In that regard, forest conservation literacy programmes need to be delivered to empower citizens of developing countries, not that they don’t know or they may be termed to be ignorant, but above all, to deconstruct some of the behavioural tendencies that they deemed normal for centuries.
It is also sad to note that industries take advantage of these people’s lack of knowledge of environmental issues, to discharge poisonous industrial waste into the said water sources.
Also allowing human waste discharge to creep into the same water sources is equally dangerous and it causes loss of human lives through cholera or typhoid.
Premature deaths have been caused by the mishandling of raw sewage and mixing with water sources for human consumption and it is not good for the environment either.
Wide-scale burning of forests also increases the likelihood of dirty air, with smoke compromising the state of the atmosphere, thereby contaminating the air we breathe.
In many countries, no strict follow-ups are done in order to manage the above mentioned ill practices.
In many developing countries, some citizens do not clearly understand how pollution impacts on their lives.
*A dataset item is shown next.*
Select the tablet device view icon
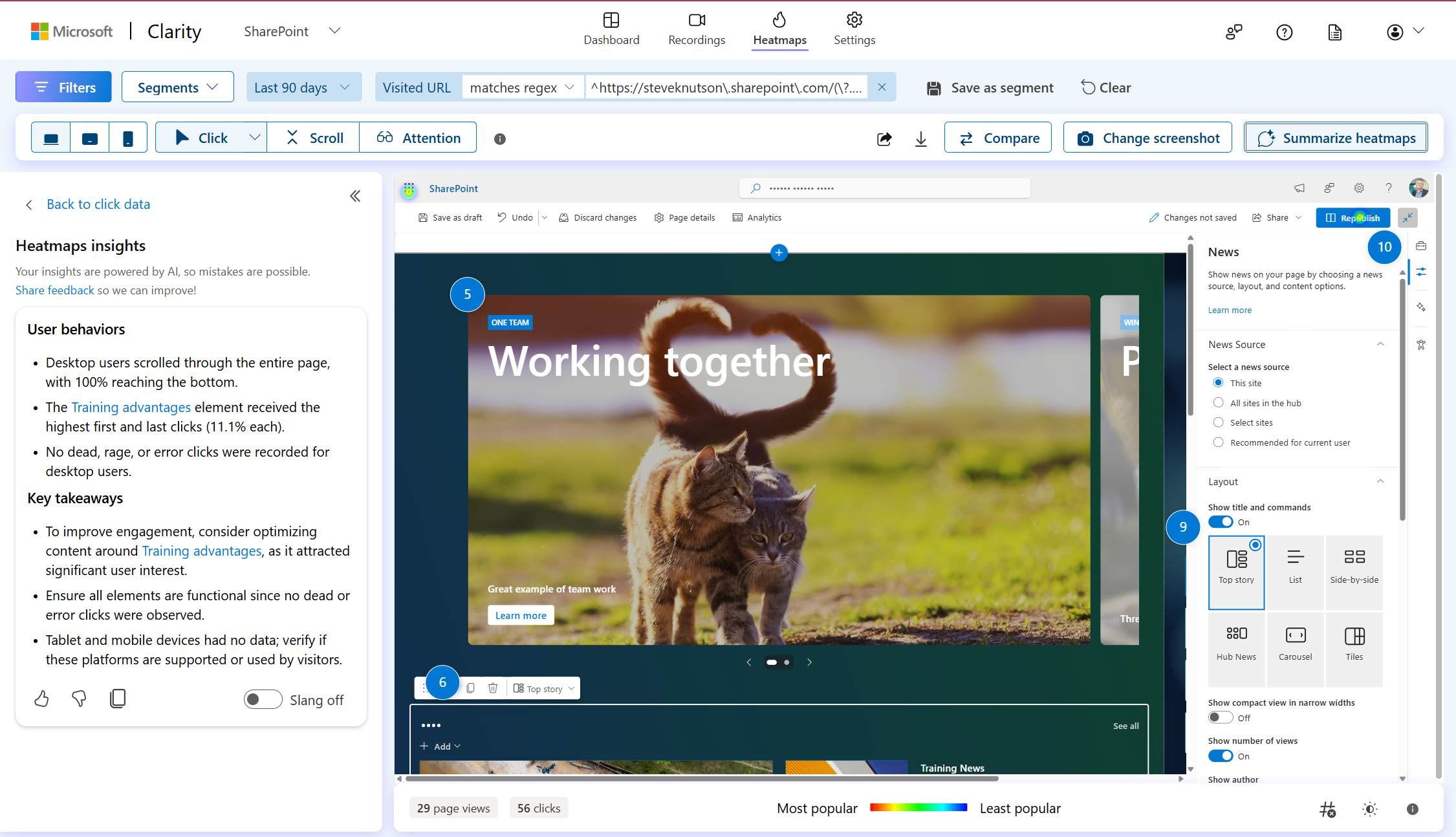 point(90,138)
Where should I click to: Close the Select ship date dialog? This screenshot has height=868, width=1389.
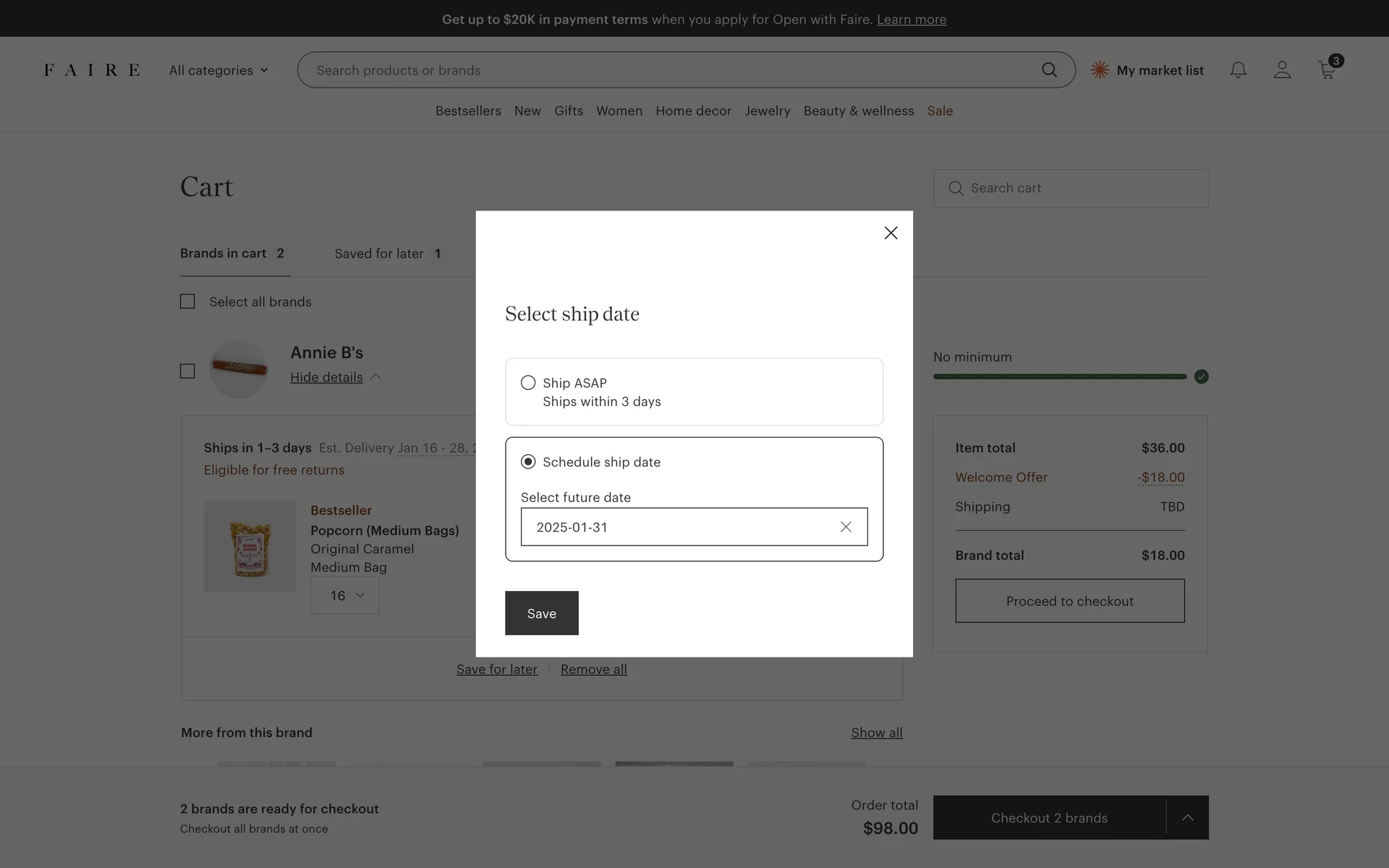coord(891,233)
Some of these people are also not aware of the pending damages, including long-term effects of any of the above.
Many people have so far died, mostly of silent killer diseases that are strongly related to pollution activities.
These are quite numerous when compared to those who die as a result of accidents, be it on the roads, in industries and from unsafe working environments.
As such, it is high time people begin to link chronic killer diseases with resultant pollution deaths.
It is also high time people start worrying about pollutants around them as these too compromise the state of the environment.
In Africa and other developing countries, some people do not worry much about the production of emissions that contribute to global warming, but practices which compromise people’s health are a major cause for concern.
This is due to weaknesses and loopholes of the laws that govern pollution and all environmental activities at large.
Authorities have also not seriously come up with regulations which oversee dust pollutants from mining activities, fertiliser fumes, gases from manufacturing plants and cement manufacturers.
There isn’t also properly gazetted regulations on where malfunctioning electrical gadgets should be dumped in order to control e-waste.
Citizens of these countries just survive, but are not able to calculate the health impacts of hazardous pollutants in their midst.
It is also important for responsible authorities to enact regulations that go a long way in reducing pollution related deaths and ailments.
The idea here is not to be too smart or clever, but to save lives.
It is also for authorities to establish inventories of pollution related deaths so that they know where to start from in attempts to manage pollutions.
Of course, the air we breathe may not seem to be dirty, but the water sources are a ticking time bomb.
There are also heart failures, cardiac and pulmonary arrests, cancer related ailments, including strokes that need to be linked to aspects of pollution.
As regulations are gazetted, monitored and evaluated, they need to be done within the context not only of environmental conservation, but health improvements as well.